Si trovano qui i motivi per cui il pacifismo è profondamente legato “all’America” e al cattolicesimo, che si incontrano come fatti culturali in quell’espressione, “I care”.

C’è dunque la società aperta, l’America way of Life e l’universalismo cattolico nel cosmopolitismo del movimento pacifista, che contesta “l’indecenza”, per dirla con Chomsky, dell’imperialismo americano.

Attento all’importanza dell’opinione pubblica, Vladimir Putin ha avuto estrema cura a presentarsi come una vittima: dell’espansionismo della Nato, dell’imperialismo americano e altro. E certamente la Russia è stata vittima delle scelte concrete dell’“Occidente”, dal punto di vista economico soprattutto, dopo il disfacimento dell’impero sovietico. Resta però il fatto che non fu la Russia a far cadere quell’impero, ma i popoli che aveva stremato e a cui Gorbaciov diede voce. L’unificazione della Germania è stata anche un successo dei tedeschi dell’ex DDR, l’indipendenza dell’Ucraina una libera scelta referendaria votata da un popolo che si è ritenuto tale e ha ricordato molti silenzi, anche dal patriarcato di Mosca e di tutta la Russia, sul massacro stalinista dei kulaki e gli anni di carestia che quel massacro provocò. A questi popoli però non è andata molta simpatia pacifista. Come mai? Anche il popolo russo aveva altro da recriminare, ad esempio l’operazione Barbarossa, l’invasione della Germania nazista, che nella loro memoria peserà di certo. Basta andare in Russia per vedere come in ogni città la cattedrale sia di fronte al sacrario dei caduti. Non so di un sacrario delle vittime dell’Holomodor, lo sterminio dei kulaki ucraini.

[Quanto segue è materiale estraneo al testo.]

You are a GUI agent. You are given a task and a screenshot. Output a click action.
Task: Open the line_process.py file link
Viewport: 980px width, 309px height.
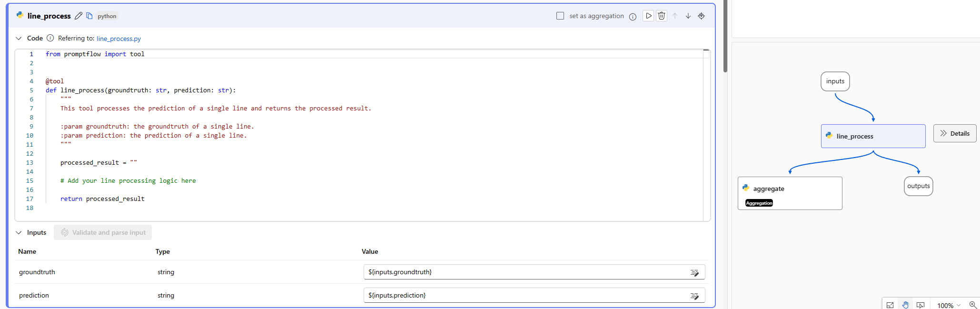119,39
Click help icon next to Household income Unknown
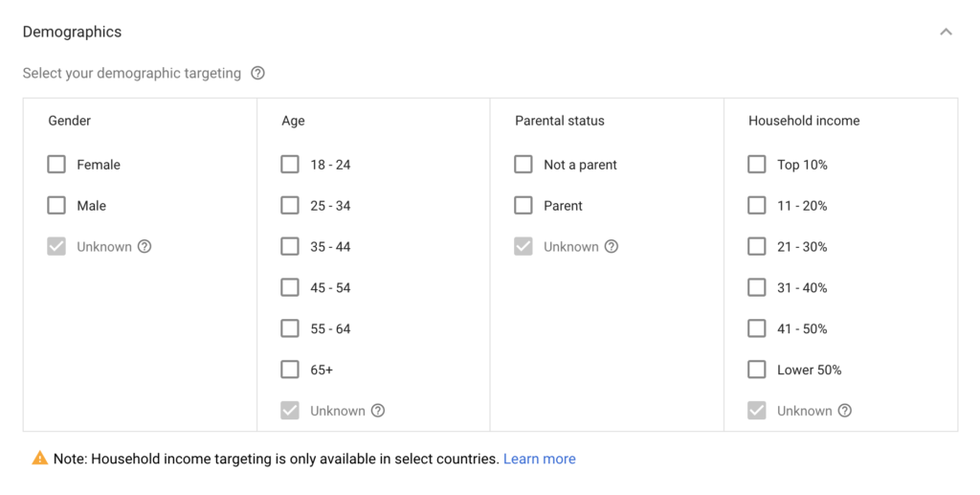The width and height of the screenshot is (980, 495). pyautogui.click(x=845, y=411)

Negli anni successivi della storia pacifista questa diversità di comprensione della questione ex-sovietica è diventata grave in Jugoslavia. Il disfacimento della ex-Jugoslavia reca con sé altrettanto note ed evidenti responsabilità occidentali, ma fece emergere leader etno-nazionalisti sia sul fronte filo-occidentale che in quello filo-russo. L’etno-nazionalismo è quel nazionalismo estremo, etnico, che tanto in Croazia che in Serbia ha perseguito un nazionalismo per croati o serbi, indifferente alla cittadinanza per gli altri e ai confini. Lo Stato etno-nazionalista mira a raccogliere tutto il gruppo etnico che gli corrisponderebbe, chiudersi agli altri, espellerli, modificando i propri confini seguendo quello della diffusione degli appartenenti al proprio gruppo etnico. Chi ne ha fatto le spese più di tutti è la Bosnia, Stato plurale per eccellenza. La trasformazione della questione della ex-Jugoslavia in questione filo-moscovita o filo-atlantica ha piegato il pacifismo a una visione antiamericana, come se facendo loro il linguaggio dell’establishment bushiano i pacifisti nominassero l’America vero “impero del male”.

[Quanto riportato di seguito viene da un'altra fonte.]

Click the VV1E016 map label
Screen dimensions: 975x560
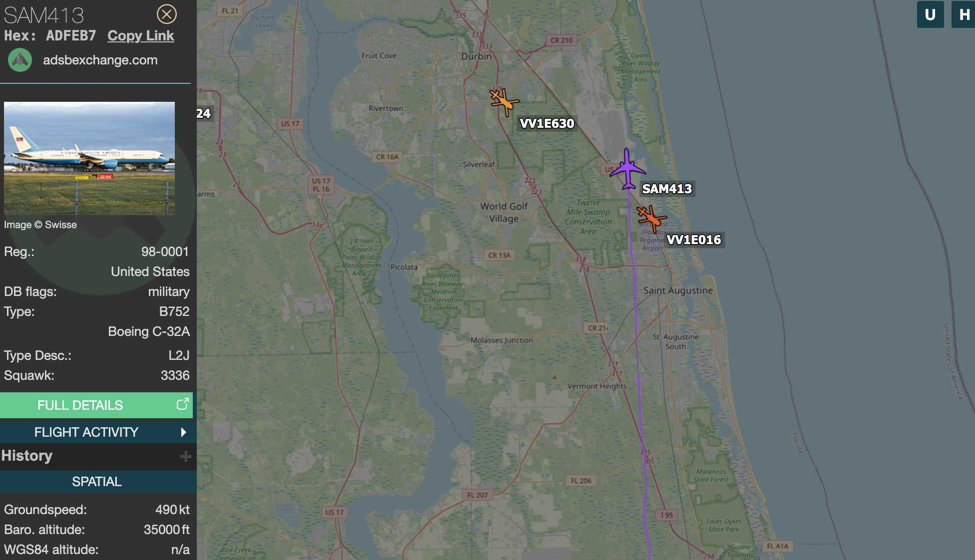[694, 240]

Così il pacifismo è caduto nell’impulso di vedere il problema militare ma non quello politico culturale, e cioè l’etno-nazionalismo che si diffondeva in entrambi i campi.

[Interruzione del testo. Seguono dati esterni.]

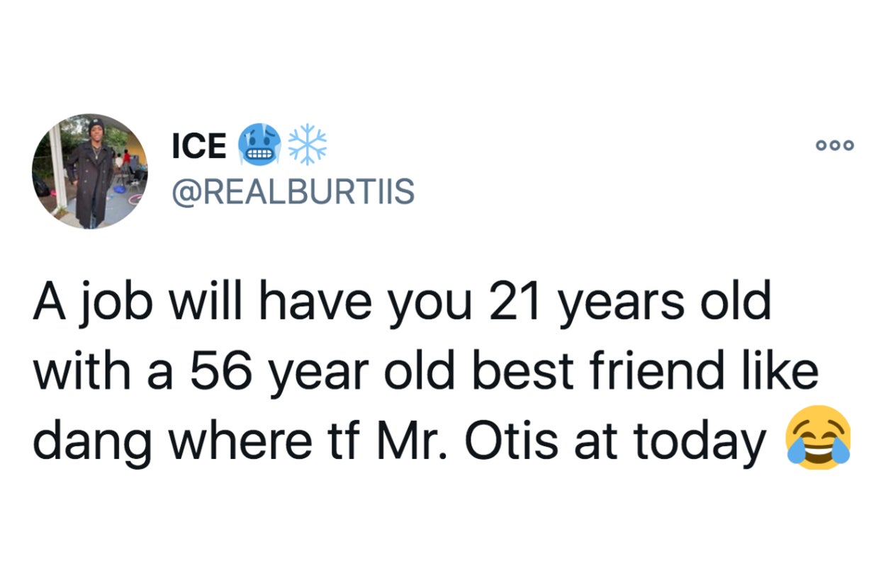Screen dimensions: 886x588
Task: Open the ICE profile picture avatar
Action: point(89,171)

L’annessione delle due repubbliche autoproclamate nell’est dell’Ucraina è stata ora rivendicata da Putin proprio in nome dell’etno-nazionalismo: l’Ucraina non esiste, esiste la grande madre Russia. Come se noi ci dicessimo romani e rivendicassimo sovranità sulla nuova Roma, Costantinopoli, ora occupata dai turchi.

Questa logica, che non è estranea ai motivi per cui non ci sono state autonomie per russofoni in Ucraina, il mondo pacifista non l’ha saputa cogliere nella sua rilevanza politica e culturale, fermo ai bagliori di Nato o “no alla Nato”. Ciò che salta con l’etno-nazionalismo è enormemente il concetto di Stato, di cittadinanza. Seguendo questo impulso le opinioni pubbliche potrebbero dare a Putin l’unificazione dell’estrema sinistra, dell’estrema destra e di settori del campo della nostalgia cattolica nel nome del no alla modernità, alla pluralità. Francesco direbbe alla fratellanza.